**What the task asks**
The answer must consist solely of the lines from the opening line of the entries through the line with "Task: Click the top-right blue share icon", transcribed exactly and without any pictures.

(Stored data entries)
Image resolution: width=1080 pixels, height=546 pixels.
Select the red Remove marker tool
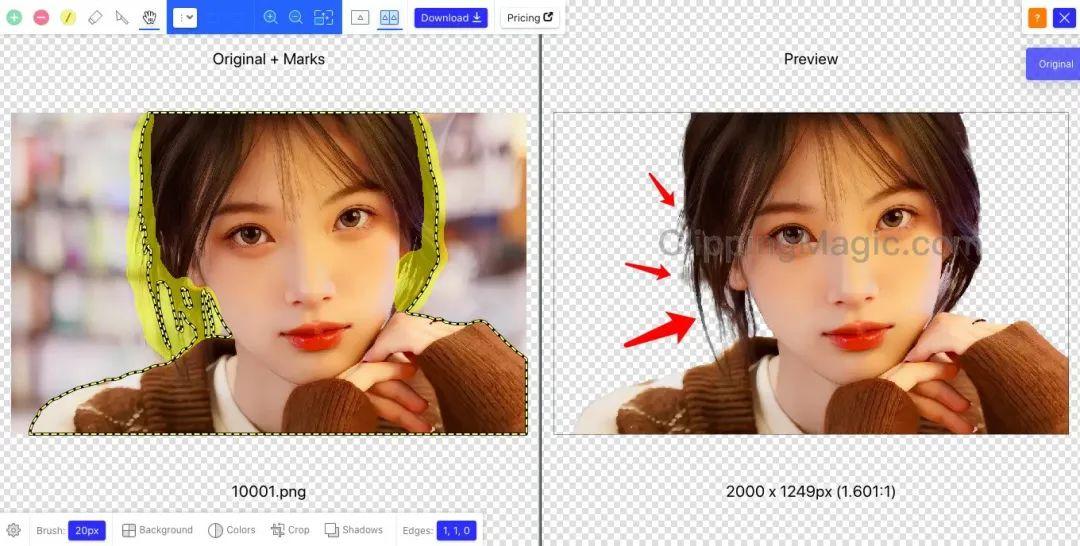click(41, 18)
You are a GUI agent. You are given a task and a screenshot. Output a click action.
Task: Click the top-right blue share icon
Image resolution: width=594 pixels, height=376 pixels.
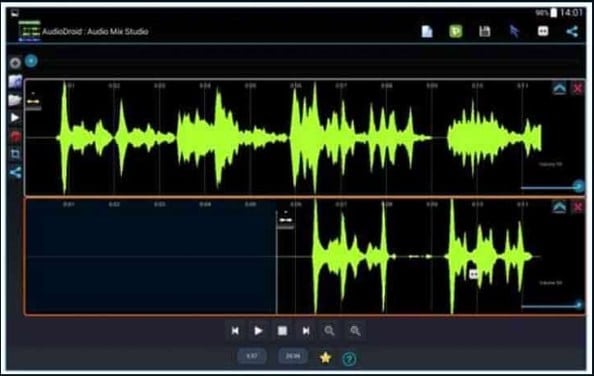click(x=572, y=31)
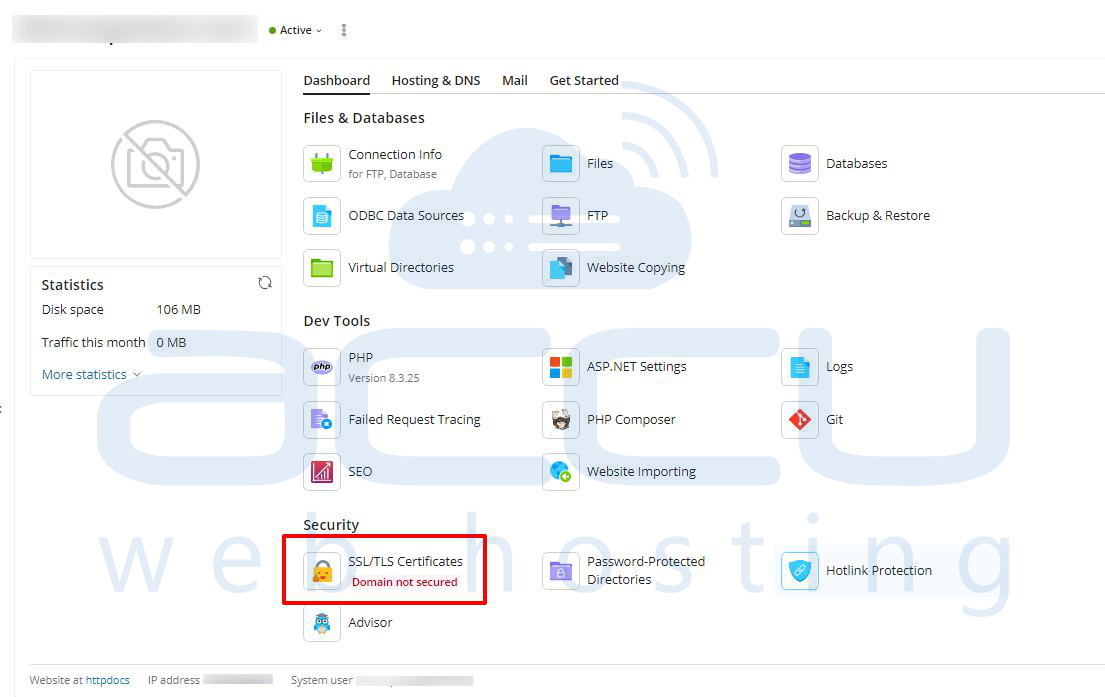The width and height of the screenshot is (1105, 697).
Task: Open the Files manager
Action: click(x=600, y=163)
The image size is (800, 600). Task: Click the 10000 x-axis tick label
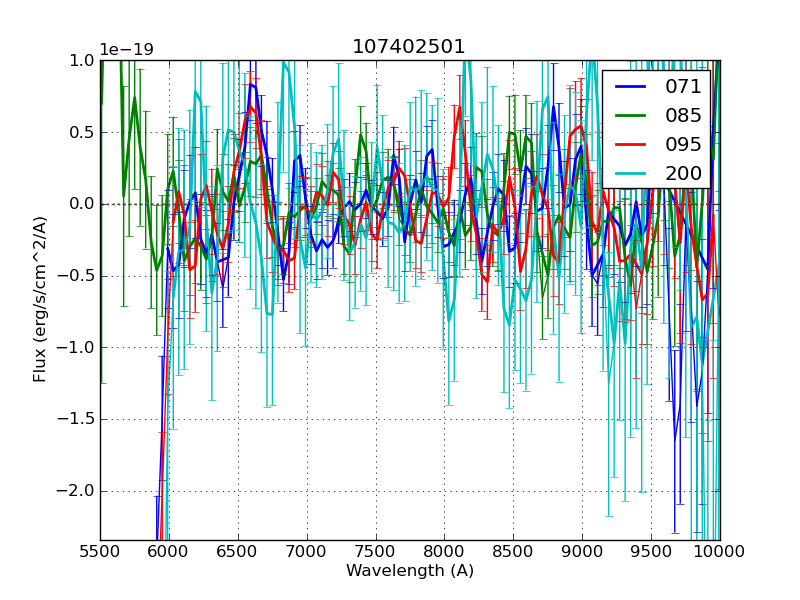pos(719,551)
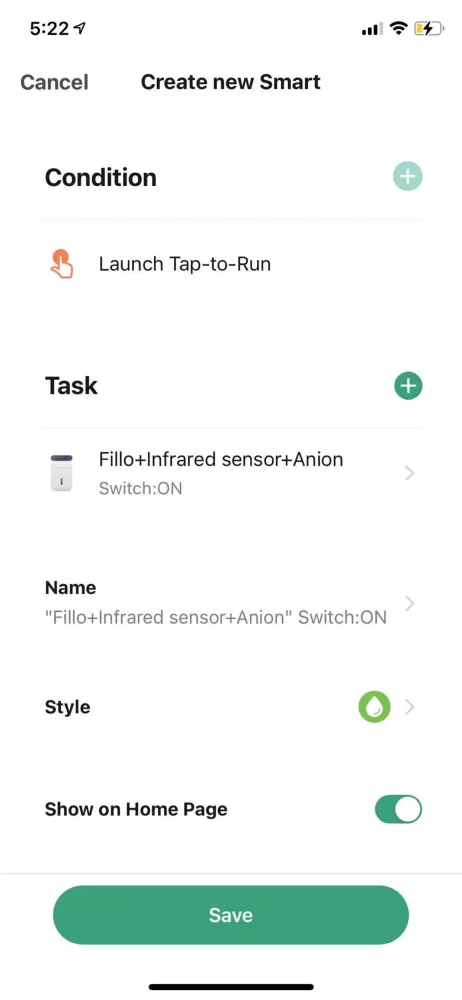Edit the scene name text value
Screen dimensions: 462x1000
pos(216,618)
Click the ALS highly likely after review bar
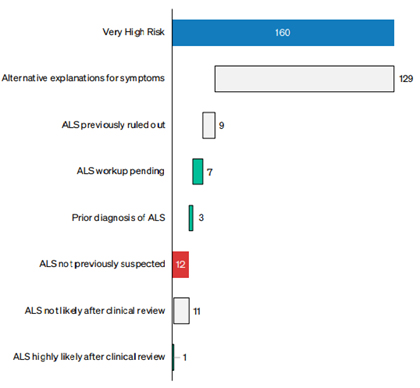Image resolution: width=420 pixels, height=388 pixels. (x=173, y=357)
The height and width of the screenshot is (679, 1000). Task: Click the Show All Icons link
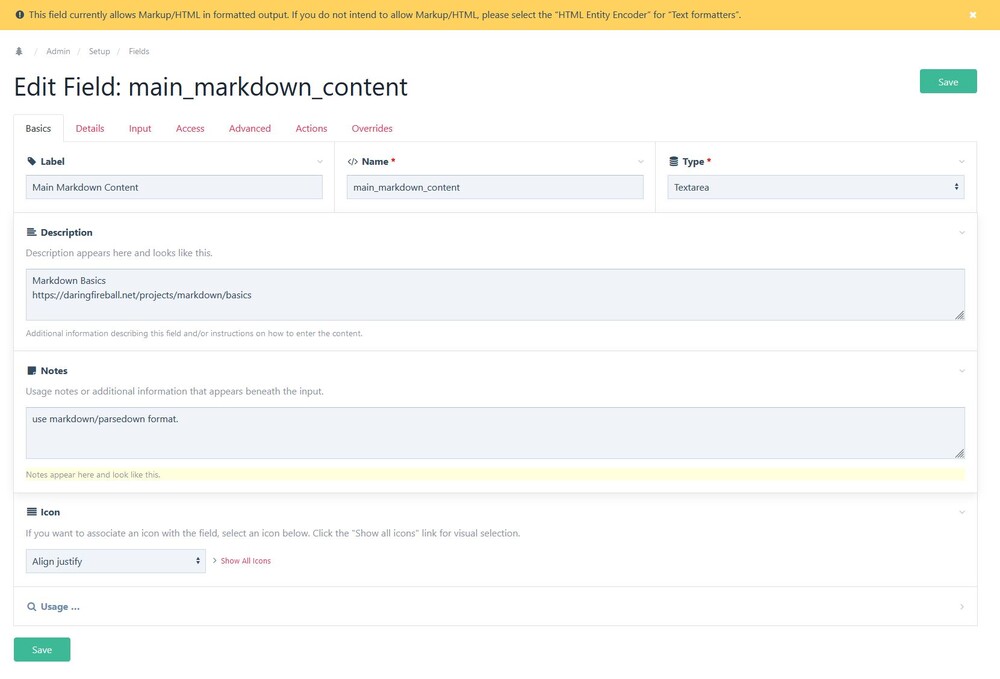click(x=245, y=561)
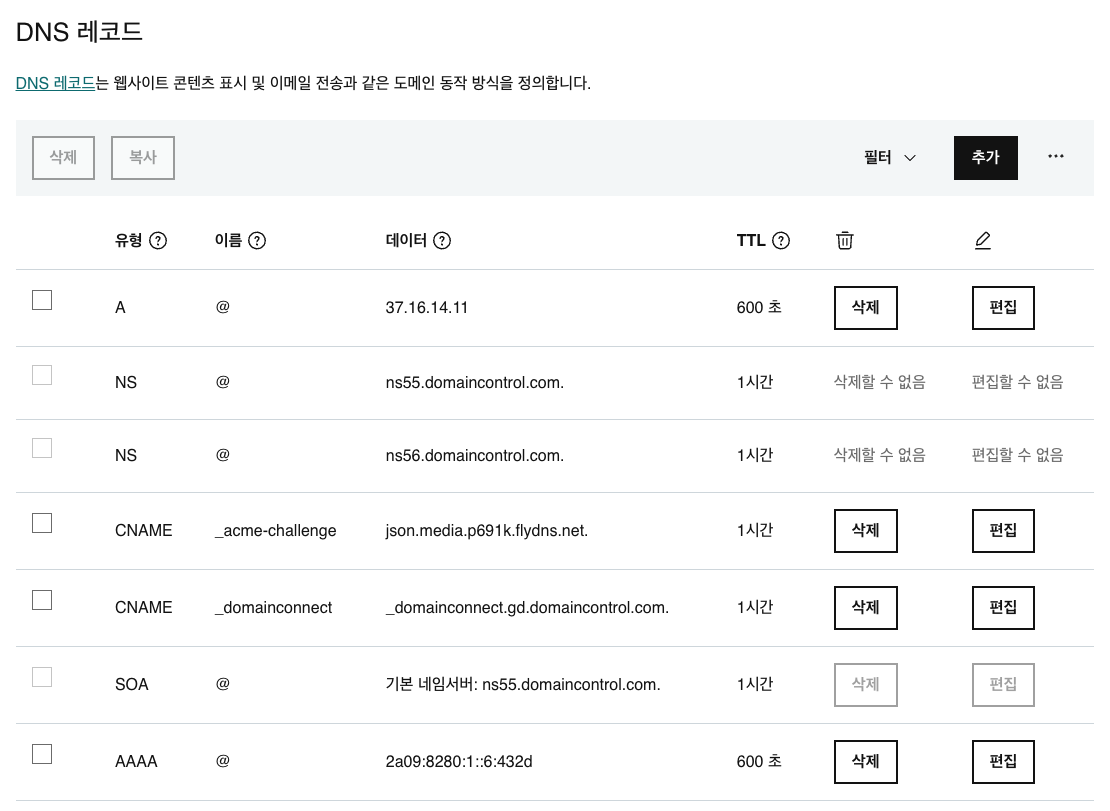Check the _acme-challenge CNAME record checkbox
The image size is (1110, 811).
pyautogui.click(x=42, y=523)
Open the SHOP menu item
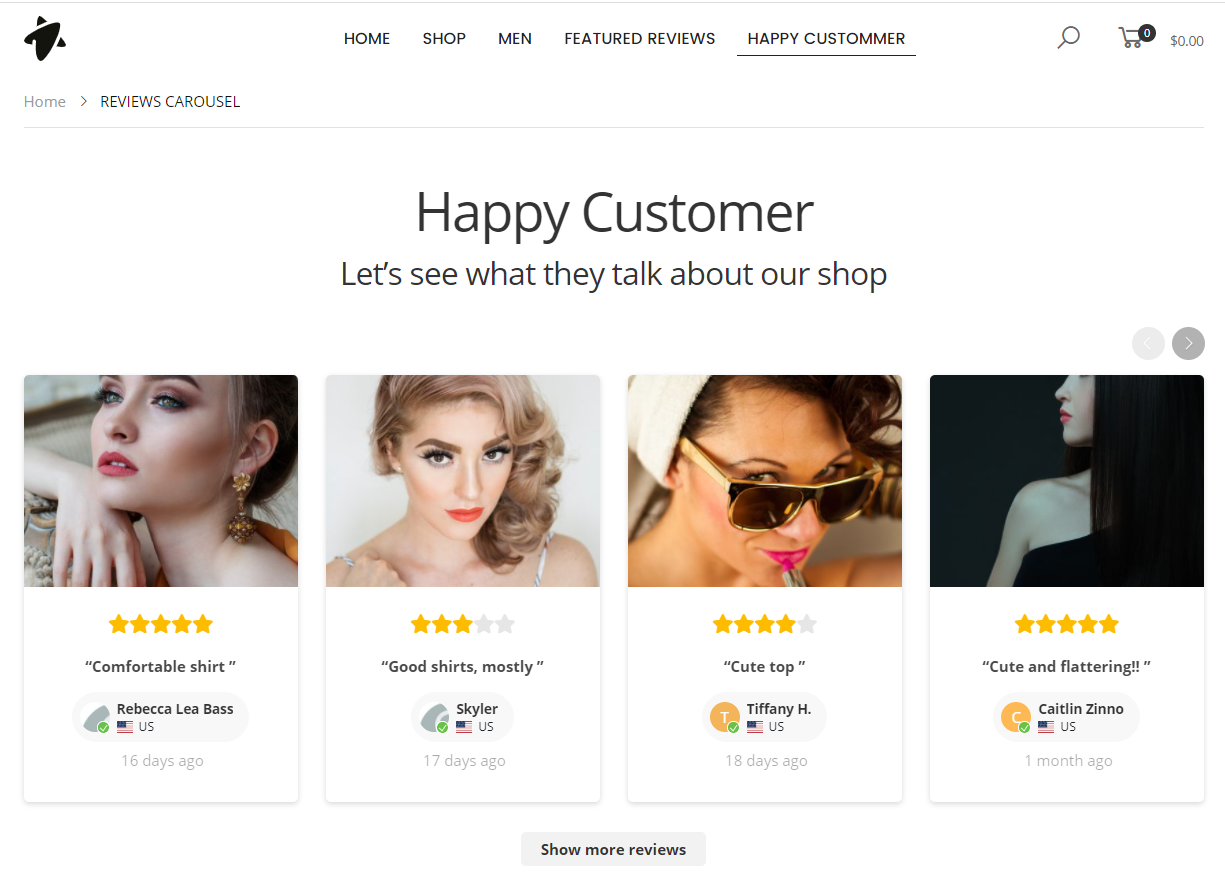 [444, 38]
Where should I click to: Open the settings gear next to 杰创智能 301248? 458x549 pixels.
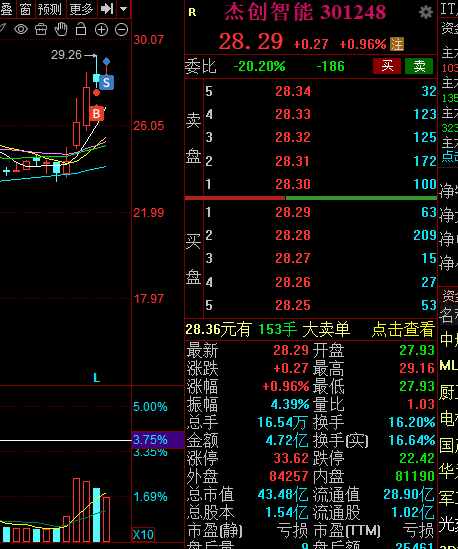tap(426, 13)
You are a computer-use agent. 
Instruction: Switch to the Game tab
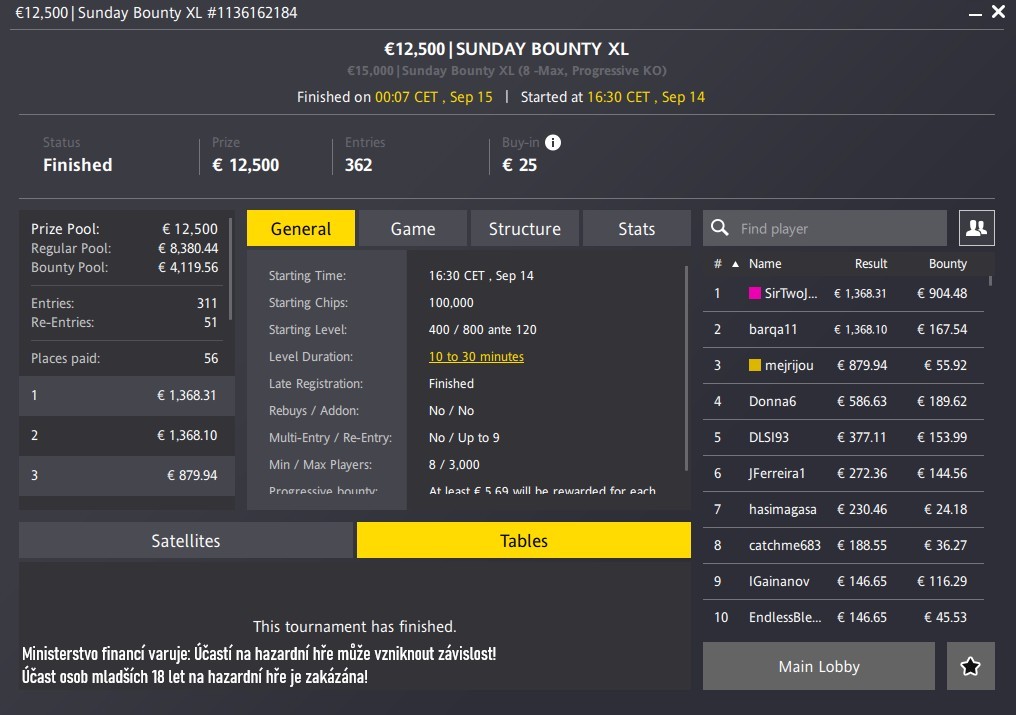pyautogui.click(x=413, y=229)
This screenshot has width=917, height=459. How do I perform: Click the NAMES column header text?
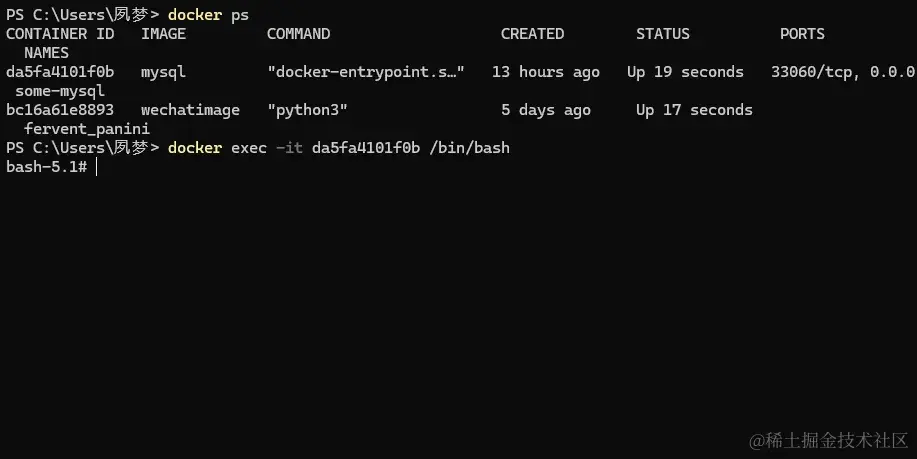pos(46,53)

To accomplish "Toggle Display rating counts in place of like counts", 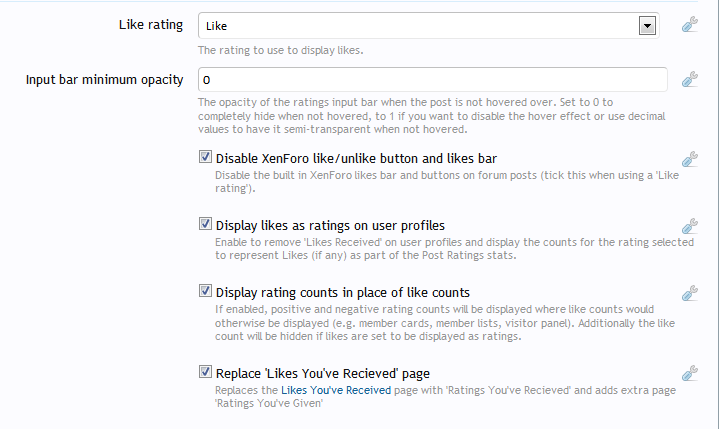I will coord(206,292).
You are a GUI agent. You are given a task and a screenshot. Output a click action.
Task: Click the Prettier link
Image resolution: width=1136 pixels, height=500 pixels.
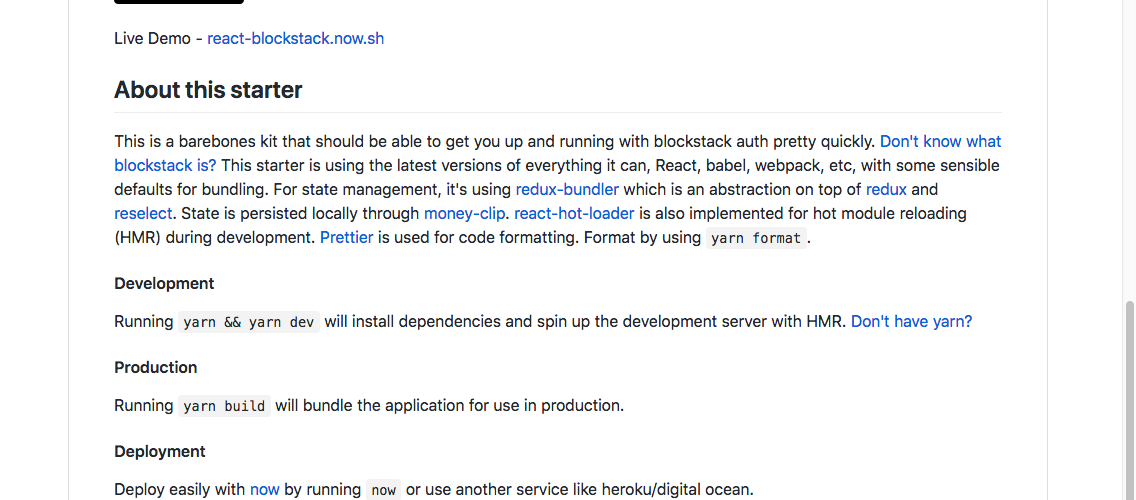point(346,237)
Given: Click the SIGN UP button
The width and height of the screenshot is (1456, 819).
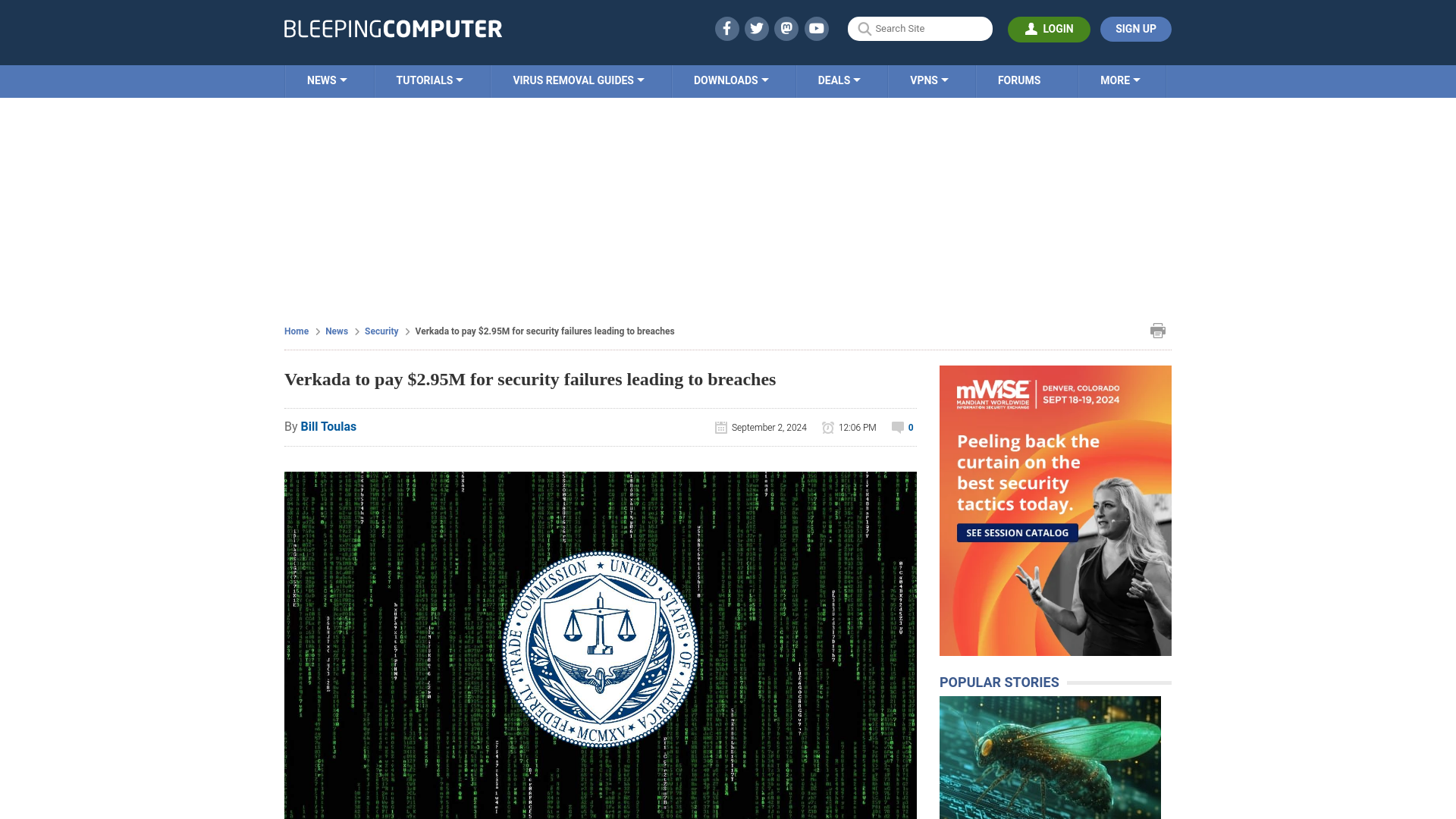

**Task answer**
Image resolution: width=1080 pixels, height=546 pixels.
Select the red Remove marker tool
click(41, 18)
You are a GUI agent. You are given a task and a screenshot. Output a click action.
Task: Click the top-right blue share icon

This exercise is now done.